Therefore, by starting with the learner, instead of the standard, we can shift to an instructional-design theory mindset. So how would that look in a typical classroom? It would be unfair to apply the instructional-design theory mindset to an elementary web-enhanced classroom because it is not developmentally appropriate for that age group. As Mortimer Adler described in the Paideia Program, elementary age students require didactic instruction. However, a secondary web-enhanced classroom, is suitable for applying the instructional-design theory mindset because secondary students  are in the need of developing their intellectual skills.

Hence, to answer the question: Where should teachers begin, I say, begin with the learner.

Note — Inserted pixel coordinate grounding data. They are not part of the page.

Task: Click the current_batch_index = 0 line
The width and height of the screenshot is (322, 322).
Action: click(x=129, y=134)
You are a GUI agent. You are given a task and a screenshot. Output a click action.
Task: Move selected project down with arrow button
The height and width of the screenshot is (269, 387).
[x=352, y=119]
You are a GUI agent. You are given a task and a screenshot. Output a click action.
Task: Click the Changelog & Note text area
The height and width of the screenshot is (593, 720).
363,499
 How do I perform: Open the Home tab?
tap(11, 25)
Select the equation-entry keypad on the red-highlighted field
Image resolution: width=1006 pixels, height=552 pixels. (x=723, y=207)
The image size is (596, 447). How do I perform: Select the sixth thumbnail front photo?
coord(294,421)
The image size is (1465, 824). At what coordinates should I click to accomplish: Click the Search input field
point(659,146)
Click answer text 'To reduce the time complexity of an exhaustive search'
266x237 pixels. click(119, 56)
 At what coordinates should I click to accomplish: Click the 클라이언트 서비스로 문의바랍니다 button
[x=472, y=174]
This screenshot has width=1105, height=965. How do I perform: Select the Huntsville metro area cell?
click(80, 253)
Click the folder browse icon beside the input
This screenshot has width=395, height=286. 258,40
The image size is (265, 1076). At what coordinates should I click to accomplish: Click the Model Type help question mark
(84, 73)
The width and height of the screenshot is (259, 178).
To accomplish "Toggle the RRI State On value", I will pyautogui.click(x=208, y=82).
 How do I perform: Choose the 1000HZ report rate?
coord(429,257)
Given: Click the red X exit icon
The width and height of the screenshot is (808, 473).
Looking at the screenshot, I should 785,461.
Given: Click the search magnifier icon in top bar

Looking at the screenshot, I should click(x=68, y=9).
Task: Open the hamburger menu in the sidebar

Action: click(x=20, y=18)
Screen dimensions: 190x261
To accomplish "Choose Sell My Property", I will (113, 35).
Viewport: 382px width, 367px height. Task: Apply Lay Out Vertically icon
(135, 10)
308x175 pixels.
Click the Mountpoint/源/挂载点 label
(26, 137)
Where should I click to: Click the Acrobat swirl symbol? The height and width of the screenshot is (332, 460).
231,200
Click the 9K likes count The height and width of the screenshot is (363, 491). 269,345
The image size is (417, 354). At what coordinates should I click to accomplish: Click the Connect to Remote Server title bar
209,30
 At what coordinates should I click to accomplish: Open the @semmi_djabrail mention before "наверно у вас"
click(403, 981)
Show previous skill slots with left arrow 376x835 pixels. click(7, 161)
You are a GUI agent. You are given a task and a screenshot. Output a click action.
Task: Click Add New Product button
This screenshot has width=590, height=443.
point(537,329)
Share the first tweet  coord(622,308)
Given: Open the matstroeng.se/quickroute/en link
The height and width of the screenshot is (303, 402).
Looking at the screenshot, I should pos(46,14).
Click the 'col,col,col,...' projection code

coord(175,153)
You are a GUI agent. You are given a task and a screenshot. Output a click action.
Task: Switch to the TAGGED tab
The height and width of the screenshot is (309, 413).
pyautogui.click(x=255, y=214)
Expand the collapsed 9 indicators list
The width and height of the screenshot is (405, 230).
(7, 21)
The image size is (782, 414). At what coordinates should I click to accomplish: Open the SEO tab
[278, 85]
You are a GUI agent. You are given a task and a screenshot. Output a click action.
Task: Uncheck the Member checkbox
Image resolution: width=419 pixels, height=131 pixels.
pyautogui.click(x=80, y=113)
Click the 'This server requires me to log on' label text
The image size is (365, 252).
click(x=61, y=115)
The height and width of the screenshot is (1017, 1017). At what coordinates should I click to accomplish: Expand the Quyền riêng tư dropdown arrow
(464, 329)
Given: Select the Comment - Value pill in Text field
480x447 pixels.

  • What are the learners goals based on their current needs and interests?
  • What is the student’s ability in terms of achieving his or her goals?
  • What is the probability of the student achieving their goals based on their current level of performance?
  • What instructional design models should be employed that will increase the students probability of achieving his or her goals?
  • What are the constraints?
  • Is the goal aligned with the real-life goals that the students have?

Finally, we can contextualize the student’s learning goals with their grade-level standards within the design phase of A.D.D.I.E.

References:

Adler, Mortimer J. (2011). The Paideia program: An educational syllabus. New York: Macmillan.

Mager, R. F. (2012). Goal analysis: How to clarify your goals so you can actually achieve them.